He was out of it for a good ten minutes but when he came round, fuck me did he come round!

He came up off the ground like Roberto Duran coming out for the final round!
“Get the fuck off me! Fuck off! Leave me alone and get a fucking life! You fucking bastards” and other kind words of gratitude.
The nurse lady said she thought he might do that.
Apparently, some react violently after a fit.
Eventually the police and ambulance turned up.
As one of the Policemen approached I caught hold of him and said,
“Watch yourself mate, he’s proper fucking punchy!”
He grimaced and said,
“Oh Fuck! Thanks for that Babe and great job with the traffic! Want a job?”

We stood together and had a smoke while his young, keen, colleague was trying to deal with the man, who was now swinging his bike around like an Artistic Gymnast.
I asked if his partner was new, he rolled his eyes to heaven and nodded.
I wished him luck and disappeared before they wanted details.
DO NOT get involved.

If any of this came ashore here, it wouldn’t be there long enough to photograph!
When I was a kid a coal lorry shed its load in a residential street.
By the time the driver got back from the phone box (no mobiles then!) the road was clean and there wasn’t a soul or piece of coal in sight.
Good old Pompey!

7 comments:

Sassygril said...

Bluddy hell, what an adventure! So good to see you took your mother's advice and didn't get involved :-)

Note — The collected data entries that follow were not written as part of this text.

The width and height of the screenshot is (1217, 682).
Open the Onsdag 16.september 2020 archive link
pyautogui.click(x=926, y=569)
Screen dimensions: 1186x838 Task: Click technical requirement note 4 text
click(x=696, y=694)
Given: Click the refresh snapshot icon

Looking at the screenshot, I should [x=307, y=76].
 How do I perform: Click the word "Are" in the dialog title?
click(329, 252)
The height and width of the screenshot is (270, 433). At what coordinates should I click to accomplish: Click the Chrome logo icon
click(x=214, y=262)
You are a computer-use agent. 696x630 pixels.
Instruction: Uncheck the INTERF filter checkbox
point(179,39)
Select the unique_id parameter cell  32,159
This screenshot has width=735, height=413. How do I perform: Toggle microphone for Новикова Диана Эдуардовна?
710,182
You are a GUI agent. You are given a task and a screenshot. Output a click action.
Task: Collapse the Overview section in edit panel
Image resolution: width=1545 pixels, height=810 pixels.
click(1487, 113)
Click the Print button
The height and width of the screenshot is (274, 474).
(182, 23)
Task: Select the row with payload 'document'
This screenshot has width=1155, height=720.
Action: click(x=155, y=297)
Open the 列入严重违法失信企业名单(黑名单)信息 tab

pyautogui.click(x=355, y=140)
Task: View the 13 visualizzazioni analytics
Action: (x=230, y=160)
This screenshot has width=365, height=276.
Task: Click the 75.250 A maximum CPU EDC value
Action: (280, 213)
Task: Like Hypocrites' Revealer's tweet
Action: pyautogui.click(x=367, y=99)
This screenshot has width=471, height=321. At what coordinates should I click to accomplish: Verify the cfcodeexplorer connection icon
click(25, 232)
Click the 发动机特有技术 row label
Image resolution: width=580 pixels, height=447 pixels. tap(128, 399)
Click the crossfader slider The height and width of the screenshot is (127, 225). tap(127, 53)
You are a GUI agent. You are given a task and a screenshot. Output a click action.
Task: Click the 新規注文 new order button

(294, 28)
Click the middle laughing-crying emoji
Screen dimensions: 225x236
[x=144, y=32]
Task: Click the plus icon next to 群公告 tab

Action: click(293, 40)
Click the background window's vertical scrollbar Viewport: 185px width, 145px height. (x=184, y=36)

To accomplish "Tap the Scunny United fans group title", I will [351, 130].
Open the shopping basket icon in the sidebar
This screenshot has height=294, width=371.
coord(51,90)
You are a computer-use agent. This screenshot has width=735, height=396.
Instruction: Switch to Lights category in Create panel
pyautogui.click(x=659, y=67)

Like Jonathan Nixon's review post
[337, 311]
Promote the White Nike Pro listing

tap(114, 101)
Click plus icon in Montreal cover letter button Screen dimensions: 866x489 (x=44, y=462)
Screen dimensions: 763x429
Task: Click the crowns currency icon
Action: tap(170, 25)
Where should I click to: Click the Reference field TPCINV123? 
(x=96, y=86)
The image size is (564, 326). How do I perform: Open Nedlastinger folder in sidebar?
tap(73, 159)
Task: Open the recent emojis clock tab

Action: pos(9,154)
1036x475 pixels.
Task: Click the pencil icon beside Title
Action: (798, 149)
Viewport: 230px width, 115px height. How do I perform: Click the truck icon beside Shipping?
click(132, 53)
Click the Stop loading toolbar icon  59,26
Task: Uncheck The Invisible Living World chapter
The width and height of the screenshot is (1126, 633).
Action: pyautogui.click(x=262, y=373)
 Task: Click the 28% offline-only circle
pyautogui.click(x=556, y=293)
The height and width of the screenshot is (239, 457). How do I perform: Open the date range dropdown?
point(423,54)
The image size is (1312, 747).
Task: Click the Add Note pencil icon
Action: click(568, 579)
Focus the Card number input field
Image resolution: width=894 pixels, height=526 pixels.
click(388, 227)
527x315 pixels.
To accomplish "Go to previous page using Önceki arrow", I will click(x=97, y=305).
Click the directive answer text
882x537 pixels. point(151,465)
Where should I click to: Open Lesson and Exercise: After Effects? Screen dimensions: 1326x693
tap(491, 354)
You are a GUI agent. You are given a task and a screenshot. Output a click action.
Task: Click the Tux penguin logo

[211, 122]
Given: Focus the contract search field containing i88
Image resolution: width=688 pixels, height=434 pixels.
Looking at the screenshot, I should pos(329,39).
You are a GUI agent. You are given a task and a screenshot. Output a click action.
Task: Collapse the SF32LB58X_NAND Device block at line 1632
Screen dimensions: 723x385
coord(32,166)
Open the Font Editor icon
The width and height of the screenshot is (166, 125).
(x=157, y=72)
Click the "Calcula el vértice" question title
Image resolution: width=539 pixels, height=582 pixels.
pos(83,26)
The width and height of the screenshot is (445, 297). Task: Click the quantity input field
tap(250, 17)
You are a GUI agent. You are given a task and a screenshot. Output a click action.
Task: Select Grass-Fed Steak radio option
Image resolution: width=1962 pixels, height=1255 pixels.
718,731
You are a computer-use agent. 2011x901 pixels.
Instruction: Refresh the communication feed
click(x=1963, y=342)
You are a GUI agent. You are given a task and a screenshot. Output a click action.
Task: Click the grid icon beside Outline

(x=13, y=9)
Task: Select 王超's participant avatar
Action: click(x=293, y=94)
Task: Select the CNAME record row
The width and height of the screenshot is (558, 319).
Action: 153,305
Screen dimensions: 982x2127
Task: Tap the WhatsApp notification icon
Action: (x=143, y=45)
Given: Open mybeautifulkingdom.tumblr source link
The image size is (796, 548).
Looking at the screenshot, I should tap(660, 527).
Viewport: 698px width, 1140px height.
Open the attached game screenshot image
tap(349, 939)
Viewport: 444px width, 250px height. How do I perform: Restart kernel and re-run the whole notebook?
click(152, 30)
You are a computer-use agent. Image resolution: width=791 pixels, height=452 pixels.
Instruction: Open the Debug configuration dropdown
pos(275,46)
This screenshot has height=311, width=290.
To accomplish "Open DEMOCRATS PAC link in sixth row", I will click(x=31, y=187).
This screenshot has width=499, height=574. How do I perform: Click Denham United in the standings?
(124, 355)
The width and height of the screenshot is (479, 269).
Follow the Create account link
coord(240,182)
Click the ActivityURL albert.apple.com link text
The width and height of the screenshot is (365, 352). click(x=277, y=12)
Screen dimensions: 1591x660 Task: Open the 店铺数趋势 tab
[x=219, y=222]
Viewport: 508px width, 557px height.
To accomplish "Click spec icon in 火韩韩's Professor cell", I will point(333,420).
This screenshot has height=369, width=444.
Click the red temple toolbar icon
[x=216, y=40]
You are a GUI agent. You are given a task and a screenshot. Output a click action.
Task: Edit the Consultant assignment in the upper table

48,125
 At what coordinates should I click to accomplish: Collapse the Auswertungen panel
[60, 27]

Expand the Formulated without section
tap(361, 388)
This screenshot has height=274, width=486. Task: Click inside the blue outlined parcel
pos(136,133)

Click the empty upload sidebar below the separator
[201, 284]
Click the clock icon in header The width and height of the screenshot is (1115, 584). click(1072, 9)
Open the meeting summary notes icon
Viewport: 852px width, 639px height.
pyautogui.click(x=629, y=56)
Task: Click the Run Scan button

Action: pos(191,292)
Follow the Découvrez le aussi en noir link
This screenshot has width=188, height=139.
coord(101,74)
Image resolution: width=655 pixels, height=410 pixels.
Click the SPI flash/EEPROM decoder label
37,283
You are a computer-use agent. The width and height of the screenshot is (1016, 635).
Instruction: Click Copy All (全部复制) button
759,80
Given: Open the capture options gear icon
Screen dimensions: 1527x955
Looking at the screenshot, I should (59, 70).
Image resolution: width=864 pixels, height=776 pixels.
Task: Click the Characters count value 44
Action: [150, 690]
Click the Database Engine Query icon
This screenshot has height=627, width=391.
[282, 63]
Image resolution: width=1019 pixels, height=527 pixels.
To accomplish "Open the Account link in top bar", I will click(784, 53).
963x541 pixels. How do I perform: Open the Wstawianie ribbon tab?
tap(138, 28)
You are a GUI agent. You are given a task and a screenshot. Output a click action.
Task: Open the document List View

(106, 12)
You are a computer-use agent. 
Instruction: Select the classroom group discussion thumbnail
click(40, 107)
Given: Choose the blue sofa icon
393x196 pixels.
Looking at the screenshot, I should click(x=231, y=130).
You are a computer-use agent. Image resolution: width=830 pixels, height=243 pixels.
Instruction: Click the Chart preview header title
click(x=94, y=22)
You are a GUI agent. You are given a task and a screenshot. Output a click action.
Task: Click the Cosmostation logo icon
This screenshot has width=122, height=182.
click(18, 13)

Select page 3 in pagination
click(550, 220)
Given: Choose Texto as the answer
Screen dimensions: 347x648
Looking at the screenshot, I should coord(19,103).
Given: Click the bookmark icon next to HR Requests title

And as for the 'salvage'...tee heee...

Sleepy said...

Madness!

I bet there are kids posted all along the seafront with mobile phones, cheap vodka to keep out the cold and their Dad on speed-dial!

Schneewittchen said...

The Bill Officer was right, you are great at traffic...management. Reminds me of when you were here and telling other drivers what you thought of them from the passenger seat.
Blissful times!

Sleepy said...

It's a gift that frightens me!!

There are some total tossers on the streets of your city.
It would have been remiss of me not to inform them of this!

Schneewittchen said...

I couldn't agree more!

Crisp-e said...

Mate! That is funny and sad at the same time. Do you want a job! hahahahahahahahaha! If only he knew. :)

Sleepy said...

Crisp-e.. My thoughts exactly!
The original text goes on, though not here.